• Aim
Copy verbatim the part of the listing that begins with the line containing "Given: Confirm borders by clicking OK" and ends with the line containing "Action: (x=811, y=710)", including both of those lines.

• Provided material

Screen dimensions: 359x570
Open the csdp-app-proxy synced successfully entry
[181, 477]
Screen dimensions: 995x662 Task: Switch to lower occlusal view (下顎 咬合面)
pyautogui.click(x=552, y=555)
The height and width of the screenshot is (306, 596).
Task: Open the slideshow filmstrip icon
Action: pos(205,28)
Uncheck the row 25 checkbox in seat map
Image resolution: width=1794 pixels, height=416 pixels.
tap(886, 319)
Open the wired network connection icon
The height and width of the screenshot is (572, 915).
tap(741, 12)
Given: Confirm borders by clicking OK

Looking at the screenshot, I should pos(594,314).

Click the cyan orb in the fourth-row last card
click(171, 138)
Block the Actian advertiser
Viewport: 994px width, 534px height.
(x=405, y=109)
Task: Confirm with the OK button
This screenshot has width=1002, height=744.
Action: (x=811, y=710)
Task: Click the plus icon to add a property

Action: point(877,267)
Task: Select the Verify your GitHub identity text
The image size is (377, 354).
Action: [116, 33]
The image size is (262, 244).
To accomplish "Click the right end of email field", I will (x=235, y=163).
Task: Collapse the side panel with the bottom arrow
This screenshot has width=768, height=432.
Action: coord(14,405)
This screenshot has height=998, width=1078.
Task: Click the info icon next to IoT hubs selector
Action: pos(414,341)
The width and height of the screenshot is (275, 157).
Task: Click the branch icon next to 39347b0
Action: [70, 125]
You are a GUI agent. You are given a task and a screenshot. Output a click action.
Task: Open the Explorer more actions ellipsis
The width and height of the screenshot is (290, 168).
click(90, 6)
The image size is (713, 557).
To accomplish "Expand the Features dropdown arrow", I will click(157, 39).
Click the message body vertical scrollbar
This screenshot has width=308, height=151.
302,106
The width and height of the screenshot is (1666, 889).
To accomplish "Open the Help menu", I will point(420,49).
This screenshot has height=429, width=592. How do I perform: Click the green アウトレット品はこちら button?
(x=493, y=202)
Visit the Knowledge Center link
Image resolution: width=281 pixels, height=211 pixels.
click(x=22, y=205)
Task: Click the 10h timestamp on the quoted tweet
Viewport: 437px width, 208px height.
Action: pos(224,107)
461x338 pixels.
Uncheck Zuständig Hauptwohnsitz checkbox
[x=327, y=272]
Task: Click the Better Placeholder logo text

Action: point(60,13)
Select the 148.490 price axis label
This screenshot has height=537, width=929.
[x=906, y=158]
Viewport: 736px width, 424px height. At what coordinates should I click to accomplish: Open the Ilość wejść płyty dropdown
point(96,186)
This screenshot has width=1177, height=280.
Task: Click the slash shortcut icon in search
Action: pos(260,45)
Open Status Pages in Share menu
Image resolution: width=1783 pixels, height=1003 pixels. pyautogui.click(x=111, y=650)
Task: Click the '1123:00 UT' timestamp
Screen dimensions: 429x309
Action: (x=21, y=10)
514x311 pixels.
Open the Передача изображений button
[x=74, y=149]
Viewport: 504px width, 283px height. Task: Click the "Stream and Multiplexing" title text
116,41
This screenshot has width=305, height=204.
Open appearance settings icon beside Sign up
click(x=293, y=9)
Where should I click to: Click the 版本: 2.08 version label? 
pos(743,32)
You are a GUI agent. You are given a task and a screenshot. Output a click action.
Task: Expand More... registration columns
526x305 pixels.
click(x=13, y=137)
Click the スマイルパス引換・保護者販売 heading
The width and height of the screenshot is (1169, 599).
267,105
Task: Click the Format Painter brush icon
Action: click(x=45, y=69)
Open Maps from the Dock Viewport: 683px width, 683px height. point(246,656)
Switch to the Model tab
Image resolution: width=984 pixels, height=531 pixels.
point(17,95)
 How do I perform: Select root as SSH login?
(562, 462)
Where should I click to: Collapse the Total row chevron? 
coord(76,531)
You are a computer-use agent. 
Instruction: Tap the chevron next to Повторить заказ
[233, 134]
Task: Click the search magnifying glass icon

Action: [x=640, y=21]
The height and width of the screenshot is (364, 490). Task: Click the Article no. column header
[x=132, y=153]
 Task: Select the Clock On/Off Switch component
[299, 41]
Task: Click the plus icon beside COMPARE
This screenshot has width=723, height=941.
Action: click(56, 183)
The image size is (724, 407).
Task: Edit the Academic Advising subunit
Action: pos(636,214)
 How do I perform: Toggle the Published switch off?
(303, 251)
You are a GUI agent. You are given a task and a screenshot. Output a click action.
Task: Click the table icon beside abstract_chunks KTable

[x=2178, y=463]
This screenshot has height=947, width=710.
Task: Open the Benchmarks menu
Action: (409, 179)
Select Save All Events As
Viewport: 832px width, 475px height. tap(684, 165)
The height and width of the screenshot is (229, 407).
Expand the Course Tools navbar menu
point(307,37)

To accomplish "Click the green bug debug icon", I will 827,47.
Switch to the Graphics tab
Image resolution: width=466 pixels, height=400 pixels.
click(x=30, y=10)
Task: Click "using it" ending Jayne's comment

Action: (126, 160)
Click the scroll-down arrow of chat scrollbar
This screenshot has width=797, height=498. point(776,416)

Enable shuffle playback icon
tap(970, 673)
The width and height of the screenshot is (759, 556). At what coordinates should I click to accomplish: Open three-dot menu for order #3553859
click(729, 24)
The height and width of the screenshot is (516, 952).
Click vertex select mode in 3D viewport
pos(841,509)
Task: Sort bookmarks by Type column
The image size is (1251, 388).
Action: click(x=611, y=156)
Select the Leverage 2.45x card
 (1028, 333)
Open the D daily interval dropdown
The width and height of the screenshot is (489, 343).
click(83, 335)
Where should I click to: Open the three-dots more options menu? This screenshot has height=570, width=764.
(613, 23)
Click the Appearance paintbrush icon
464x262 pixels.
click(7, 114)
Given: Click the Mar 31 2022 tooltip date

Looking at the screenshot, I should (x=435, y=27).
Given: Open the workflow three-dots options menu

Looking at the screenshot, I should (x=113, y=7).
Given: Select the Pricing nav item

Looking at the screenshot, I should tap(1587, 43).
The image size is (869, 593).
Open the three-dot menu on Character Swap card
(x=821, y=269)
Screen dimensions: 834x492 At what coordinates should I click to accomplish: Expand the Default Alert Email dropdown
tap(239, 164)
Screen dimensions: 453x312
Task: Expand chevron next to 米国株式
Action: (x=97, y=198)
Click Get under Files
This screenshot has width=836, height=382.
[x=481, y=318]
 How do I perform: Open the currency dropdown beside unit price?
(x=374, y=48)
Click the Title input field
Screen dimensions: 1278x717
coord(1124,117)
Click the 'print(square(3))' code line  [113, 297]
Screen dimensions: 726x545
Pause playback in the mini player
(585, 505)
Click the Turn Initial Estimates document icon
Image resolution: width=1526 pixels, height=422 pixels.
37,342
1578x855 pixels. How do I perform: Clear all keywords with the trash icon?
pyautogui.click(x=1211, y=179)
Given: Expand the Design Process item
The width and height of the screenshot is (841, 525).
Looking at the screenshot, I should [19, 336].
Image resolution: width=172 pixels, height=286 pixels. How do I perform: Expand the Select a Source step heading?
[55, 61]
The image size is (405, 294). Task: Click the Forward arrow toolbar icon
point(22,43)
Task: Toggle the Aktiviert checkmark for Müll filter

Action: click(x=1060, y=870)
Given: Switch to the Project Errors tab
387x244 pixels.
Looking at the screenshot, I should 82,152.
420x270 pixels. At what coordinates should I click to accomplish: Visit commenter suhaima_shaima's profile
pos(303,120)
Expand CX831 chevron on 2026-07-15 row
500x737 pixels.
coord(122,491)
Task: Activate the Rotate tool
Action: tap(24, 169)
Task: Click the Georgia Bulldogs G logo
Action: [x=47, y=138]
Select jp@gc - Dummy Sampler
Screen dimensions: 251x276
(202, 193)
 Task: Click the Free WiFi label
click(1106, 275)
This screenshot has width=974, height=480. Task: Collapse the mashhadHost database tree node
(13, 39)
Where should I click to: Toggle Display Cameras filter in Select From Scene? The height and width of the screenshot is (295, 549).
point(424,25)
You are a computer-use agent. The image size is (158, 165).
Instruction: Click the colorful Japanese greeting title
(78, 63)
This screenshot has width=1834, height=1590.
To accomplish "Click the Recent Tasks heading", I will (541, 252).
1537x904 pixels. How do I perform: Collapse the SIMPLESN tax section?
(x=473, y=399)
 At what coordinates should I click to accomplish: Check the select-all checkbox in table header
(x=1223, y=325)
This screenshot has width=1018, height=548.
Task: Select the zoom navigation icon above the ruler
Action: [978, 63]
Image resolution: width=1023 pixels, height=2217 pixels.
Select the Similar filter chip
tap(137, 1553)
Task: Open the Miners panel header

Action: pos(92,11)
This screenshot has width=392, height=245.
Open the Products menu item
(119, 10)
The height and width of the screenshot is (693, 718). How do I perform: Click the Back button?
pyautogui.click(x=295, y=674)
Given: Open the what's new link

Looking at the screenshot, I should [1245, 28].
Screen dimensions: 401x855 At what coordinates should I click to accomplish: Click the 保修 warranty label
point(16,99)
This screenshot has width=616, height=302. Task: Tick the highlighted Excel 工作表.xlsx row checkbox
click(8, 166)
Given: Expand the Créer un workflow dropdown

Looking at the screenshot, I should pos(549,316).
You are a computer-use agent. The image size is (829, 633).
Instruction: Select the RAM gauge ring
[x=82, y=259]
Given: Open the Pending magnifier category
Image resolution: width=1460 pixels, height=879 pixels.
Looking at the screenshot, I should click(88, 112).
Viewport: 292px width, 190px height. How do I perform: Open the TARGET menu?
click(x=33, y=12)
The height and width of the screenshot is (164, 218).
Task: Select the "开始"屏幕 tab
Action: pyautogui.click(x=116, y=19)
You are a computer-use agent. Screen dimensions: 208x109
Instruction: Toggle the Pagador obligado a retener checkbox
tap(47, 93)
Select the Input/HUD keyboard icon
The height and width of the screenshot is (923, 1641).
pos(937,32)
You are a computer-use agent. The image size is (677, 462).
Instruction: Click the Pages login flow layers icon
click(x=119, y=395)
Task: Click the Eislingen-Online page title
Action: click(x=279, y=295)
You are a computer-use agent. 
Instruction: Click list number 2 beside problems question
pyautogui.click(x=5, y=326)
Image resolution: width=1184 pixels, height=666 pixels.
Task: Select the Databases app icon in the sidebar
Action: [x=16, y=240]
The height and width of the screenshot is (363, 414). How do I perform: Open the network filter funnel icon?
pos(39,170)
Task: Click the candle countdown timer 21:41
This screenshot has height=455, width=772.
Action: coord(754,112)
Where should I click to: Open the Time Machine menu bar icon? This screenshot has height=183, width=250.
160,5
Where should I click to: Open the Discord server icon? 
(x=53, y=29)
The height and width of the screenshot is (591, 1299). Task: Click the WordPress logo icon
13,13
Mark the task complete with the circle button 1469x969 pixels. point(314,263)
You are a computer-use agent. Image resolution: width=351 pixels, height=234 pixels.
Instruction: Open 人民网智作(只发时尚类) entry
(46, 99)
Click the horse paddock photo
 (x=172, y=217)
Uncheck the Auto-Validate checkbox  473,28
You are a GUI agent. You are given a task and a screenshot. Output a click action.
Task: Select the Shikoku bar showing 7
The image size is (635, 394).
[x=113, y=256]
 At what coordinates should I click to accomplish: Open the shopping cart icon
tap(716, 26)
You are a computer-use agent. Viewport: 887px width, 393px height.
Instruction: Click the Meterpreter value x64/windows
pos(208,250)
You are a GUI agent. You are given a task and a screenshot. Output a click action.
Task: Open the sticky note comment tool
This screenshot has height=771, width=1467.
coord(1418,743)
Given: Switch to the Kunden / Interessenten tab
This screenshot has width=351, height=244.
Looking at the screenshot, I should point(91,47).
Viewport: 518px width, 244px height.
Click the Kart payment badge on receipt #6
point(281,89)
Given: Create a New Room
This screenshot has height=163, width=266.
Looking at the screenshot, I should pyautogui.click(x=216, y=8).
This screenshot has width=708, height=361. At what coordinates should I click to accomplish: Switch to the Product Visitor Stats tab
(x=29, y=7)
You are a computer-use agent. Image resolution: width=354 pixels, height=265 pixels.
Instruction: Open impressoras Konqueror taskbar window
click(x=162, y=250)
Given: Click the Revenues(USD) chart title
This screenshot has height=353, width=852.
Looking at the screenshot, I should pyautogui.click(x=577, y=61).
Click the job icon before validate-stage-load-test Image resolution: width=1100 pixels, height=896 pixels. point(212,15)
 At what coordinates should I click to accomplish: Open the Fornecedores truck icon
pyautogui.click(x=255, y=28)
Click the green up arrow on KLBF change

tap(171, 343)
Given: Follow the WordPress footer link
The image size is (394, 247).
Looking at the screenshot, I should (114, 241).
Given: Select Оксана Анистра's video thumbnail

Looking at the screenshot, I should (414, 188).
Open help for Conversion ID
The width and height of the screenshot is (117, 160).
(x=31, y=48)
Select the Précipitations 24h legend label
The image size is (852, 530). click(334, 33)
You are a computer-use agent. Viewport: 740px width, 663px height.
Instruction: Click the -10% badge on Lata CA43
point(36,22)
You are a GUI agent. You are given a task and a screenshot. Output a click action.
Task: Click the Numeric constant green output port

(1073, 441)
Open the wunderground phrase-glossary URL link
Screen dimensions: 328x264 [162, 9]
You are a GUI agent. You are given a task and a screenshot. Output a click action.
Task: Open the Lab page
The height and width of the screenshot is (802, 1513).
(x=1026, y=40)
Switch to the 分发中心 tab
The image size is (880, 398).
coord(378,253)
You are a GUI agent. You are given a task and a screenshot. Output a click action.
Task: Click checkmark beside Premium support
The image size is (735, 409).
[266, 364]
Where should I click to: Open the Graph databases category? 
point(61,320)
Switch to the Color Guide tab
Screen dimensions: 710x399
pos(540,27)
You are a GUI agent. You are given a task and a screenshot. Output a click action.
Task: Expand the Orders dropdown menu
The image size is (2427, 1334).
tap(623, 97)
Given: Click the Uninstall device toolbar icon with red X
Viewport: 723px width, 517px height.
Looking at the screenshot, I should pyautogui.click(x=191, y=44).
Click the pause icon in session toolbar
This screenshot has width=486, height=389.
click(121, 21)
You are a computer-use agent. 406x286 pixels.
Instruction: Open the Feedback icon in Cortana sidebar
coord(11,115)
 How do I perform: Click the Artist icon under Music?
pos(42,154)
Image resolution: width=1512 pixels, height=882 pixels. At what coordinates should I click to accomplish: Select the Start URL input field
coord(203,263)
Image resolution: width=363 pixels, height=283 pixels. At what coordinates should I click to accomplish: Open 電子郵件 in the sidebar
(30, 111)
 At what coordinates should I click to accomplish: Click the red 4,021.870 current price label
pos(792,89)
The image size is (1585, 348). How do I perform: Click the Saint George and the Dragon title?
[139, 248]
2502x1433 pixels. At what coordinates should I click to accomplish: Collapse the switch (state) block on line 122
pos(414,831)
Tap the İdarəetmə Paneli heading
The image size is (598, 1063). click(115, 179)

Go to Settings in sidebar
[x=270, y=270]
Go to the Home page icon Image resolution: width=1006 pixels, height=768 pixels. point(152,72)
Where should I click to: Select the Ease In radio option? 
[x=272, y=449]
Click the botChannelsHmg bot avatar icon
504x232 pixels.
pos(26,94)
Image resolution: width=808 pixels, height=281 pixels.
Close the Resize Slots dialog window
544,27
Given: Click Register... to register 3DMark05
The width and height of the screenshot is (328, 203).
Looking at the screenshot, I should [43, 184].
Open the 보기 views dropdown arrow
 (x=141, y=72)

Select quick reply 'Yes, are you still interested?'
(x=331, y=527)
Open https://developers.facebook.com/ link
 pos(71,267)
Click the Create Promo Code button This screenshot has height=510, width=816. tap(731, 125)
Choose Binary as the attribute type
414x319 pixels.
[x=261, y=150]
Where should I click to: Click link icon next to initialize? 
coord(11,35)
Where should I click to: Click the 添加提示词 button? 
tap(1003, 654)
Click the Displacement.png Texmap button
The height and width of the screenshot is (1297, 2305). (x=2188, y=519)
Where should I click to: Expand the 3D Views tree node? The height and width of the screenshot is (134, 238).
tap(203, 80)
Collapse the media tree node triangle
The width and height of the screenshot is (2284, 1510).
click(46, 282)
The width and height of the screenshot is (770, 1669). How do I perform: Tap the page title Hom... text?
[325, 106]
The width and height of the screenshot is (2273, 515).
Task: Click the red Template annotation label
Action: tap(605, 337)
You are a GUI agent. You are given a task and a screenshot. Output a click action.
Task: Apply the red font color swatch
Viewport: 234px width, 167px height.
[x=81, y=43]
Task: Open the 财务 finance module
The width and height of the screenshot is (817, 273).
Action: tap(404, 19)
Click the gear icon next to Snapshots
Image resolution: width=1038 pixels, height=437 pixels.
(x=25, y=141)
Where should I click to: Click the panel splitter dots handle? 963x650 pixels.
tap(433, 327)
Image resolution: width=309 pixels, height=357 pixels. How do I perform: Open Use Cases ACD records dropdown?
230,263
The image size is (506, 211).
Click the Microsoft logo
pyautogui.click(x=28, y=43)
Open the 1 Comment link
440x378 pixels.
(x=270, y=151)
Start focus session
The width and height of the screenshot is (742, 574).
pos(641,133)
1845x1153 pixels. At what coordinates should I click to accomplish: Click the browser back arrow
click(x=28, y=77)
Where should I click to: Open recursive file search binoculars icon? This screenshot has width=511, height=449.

• Answer to the exercise
Given: Confirm borders by clicking OK

Looking at the screenshot, I should pos(594,314).

Click the cyan orb in the fourth-row last card
click(171, 138)
Block the Actian advertiser
Viewport: 994px width, 534px height.
(x=405, y=109)
Task: Confirm with the OK button
This screenshot has width=1002, height=744.
Action: (x=811, y=710)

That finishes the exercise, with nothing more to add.